This Butterscotch Apple Pecan Cobbler is divine — a delightful twist on classic apple cobbler. Butterscotch chips baked with the apples melt into a rich, caramel-like sauce, while a brown sugar, oat and nut crumble adds a toasty finish. Perfect for fall and holiday gatherings.
BUTTERSCOTCH APPLE PECAN COBBLER
Our neighborhood feels magical on Halloween, with families and kids roaming the streets and neighbors chatting. I hosted a small pre-trick-or-treating get-together for my kids and their friends and planned a cozy spread. Instead of my usual Chicken Taco Soup, I made my mom’s Chicken Chili from my cookbook and served a few festive snacks.
I always give myself free rein to indulge on Halloween — candy and all. Later that evening I found myself sneaking Reese’s from the kids’ stash, and the next day I baked this cobbler. It’s a great dessert for Thanksgiving or any chilly autumn night.
The filling is simple: tart, peeled and diced apples mixed with a blend of butterscotch morsels, brown sugar, flour and cinnamon. The butterscotch melts into the apples and forms a luscious sauce that tastes uniquely delicious. For the topping, a crumbly mixture of brown sugar, flour and butter is combined with oats and chopped pecans (or walnuts or sliced almonds) and sprinkled over the apples before baking until golden.
This cobbler is excellent served warm with vanilla ice cream or whipped cream, and it’s even tasty cold for breakfast the next day.
OTHER DESSERT RECIPES:
- Caramel Apple Cheesecake Bars
- Apple Snack Squares
- Mini Caramel Apple Cheesecakes
- Apple Pie Caramel Apple
- Caramel Apple Cheesecake
- Appledoodle Cookies

Butterscotch Apple Pecan Cobbler
Christy Denney
Ingredients
- 1 (12 ounce) package Butterscotch flavored morsels (about 2 cups)
- 1/4 cup brown sugar, firmly packed
- 1/4 cup all-purpose flour
- 1/2 teaspoon cinnamon
- 2 1/2 lbs tart apples, peeled and diced (about 5 large apples)
Topping:
- 1/2 cup all-purpose flour
- 1/4 cup brown sugar, firmly packed
- 4 tablespoons butter (1/2 stick), cut in
- 1 cup pecans, chopped (or walnuts/sliced almonds)
- 3/4 cup quick oats or old-fashioned oats, uncooked
Instructions
- Preheat the oven to 375°F (190°C).
- In a small bowl, combine the butterscotch morsels, 1/4 cup brown sugar, 1/4 cup flour and cinnamon; set aside.
- Place the diced apples in a 13×9-inch baking pan and sprinkle the butterscotch mixture evenly over the apples.
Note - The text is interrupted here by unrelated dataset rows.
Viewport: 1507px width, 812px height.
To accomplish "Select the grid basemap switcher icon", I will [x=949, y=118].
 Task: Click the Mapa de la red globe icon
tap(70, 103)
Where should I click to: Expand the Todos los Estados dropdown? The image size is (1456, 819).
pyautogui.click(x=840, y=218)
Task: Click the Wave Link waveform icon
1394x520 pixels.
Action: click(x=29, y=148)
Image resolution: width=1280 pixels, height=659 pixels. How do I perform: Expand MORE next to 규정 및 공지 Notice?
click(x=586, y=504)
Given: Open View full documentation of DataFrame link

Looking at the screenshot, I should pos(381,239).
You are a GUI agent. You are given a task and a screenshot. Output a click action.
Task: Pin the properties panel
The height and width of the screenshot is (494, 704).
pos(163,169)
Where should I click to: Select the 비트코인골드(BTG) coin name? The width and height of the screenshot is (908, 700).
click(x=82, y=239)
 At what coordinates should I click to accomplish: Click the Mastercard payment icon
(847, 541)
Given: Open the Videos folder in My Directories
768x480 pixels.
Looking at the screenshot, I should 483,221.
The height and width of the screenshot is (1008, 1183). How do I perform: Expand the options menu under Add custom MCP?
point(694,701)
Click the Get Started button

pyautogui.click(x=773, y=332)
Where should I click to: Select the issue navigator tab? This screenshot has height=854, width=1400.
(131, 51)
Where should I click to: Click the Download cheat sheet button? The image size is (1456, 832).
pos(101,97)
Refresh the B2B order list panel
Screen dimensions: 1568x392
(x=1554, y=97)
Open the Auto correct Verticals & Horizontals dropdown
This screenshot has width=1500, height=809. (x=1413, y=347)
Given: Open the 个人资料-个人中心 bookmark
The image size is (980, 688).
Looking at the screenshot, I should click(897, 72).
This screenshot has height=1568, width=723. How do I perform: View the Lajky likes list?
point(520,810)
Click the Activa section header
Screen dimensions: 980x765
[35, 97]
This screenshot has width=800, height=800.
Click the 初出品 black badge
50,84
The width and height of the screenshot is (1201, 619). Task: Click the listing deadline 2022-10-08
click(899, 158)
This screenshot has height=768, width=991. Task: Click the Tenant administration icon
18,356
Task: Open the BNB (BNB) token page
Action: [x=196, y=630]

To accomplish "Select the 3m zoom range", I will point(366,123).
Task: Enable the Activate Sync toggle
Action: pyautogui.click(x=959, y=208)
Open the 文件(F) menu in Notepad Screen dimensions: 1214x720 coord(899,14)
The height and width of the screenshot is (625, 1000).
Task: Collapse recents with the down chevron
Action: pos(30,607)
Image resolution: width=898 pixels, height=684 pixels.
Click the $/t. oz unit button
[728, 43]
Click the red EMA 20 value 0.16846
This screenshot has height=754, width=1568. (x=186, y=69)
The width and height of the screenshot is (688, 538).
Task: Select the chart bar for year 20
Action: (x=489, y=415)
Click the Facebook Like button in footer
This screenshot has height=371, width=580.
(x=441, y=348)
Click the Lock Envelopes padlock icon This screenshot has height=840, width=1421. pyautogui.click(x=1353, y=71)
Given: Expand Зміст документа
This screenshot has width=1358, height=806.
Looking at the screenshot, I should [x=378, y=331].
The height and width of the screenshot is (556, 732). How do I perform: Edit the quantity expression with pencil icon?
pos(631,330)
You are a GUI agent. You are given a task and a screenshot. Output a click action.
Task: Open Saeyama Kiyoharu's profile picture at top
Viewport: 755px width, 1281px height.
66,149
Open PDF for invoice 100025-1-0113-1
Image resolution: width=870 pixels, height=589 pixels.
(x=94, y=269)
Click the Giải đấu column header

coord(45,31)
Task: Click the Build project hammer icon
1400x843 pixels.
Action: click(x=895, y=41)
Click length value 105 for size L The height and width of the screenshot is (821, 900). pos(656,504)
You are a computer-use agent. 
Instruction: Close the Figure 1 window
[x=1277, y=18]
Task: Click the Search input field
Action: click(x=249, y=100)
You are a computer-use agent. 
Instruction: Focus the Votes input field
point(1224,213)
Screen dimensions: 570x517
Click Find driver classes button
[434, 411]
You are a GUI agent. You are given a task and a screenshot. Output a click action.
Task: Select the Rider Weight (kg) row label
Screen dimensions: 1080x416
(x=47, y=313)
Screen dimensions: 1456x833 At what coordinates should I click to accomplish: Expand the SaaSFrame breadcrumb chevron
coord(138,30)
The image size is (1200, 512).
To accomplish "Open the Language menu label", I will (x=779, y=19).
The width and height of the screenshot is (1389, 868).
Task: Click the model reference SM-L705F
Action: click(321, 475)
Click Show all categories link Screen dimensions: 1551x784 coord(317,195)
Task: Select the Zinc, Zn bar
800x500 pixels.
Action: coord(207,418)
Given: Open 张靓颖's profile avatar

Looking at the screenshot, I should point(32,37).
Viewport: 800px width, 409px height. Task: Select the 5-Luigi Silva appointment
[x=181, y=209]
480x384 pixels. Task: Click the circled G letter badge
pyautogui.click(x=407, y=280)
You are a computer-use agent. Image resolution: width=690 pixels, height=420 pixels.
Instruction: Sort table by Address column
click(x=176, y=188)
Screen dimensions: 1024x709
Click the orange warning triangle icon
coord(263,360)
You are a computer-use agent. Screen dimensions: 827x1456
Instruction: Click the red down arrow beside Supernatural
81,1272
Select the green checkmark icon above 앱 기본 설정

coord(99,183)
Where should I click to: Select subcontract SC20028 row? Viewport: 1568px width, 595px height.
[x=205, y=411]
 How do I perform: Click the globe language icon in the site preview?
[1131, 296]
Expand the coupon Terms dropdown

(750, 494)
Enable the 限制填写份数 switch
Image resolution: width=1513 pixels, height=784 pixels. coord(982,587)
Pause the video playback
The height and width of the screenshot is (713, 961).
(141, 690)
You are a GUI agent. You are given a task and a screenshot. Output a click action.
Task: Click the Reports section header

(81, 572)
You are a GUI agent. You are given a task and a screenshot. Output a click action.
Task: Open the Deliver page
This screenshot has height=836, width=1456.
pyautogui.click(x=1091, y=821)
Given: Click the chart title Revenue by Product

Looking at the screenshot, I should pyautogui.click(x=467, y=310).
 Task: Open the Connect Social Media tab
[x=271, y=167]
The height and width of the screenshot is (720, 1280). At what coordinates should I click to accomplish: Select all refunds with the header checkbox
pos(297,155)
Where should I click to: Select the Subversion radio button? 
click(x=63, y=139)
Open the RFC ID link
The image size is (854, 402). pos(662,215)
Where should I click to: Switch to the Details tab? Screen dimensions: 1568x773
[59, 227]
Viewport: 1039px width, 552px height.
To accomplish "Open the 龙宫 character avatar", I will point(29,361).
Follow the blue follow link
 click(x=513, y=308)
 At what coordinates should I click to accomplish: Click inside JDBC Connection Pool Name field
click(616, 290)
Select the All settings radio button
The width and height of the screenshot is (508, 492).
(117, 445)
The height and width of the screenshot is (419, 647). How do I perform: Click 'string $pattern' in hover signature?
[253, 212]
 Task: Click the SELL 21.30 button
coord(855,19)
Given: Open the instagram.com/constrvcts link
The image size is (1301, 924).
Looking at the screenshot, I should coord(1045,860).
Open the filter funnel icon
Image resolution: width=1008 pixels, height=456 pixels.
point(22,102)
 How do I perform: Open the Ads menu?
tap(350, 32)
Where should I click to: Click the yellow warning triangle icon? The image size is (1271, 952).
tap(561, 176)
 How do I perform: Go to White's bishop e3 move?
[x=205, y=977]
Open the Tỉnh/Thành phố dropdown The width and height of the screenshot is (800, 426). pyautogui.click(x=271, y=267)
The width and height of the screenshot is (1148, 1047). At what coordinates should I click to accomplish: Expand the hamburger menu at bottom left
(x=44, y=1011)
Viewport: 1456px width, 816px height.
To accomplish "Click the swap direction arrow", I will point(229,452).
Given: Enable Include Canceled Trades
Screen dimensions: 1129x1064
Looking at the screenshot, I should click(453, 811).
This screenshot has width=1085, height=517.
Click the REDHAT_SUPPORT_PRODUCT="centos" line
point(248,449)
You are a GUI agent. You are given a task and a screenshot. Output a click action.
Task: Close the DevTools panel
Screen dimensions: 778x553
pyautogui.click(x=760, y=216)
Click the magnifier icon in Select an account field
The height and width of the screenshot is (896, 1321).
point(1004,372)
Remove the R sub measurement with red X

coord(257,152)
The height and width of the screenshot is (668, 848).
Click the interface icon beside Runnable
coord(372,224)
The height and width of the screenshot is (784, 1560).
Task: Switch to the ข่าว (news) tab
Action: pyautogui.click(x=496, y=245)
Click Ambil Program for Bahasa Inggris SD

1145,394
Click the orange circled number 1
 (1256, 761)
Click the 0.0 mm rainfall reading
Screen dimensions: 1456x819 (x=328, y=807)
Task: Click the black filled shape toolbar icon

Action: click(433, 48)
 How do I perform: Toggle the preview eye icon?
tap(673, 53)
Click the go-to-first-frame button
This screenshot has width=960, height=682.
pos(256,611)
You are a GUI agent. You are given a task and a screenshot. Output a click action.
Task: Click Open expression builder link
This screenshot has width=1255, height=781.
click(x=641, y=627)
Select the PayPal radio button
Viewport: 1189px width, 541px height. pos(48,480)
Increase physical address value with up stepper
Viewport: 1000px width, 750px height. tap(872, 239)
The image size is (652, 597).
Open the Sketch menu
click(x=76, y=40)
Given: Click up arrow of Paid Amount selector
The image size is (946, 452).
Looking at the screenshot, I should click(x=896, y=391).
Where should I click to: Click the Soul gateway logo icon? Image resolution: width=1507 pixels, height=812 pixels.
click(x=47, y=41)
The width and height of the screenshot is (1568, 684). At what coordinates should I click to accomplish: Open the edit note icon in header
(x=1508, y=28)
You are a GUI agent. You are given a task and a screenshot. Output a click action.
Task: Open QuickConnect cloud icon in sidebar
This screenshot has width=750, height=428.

- Bake for 20 minutes to give the apples a head start.
- For the topping: combine 1/2 cup flour and 1/4 cup brown sugar. Cut in the butter with a pastry blender, two knives or a food processor until the mixture is crumbly.
- Stir in the pecans and oats, then sprinkle the topping over the partially baked apples.
- Bake another 25–35 minutes or until the apples are tender and the topping is golden. Check halfway through and tent with foil if the top is browning too quickly. Serve warm with vanilla ice cream or whipped cream.